WHAT TO DO:
Please reproduce the full listing exactly, with nothing added.

——

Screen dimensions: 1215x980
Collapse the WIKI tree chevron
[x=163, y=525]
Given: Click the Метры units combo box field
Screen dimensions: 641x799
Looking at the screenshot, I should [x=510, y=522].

——

TASK RESULT:
Screen dimensions: 1215x980
Collapse the WIKI tree chevron
[x=163, y=525]
Given: Click the Метры units combo box field
Screen dimensions: 641x799
Looking at the screenshot, I should [x=510, y=522].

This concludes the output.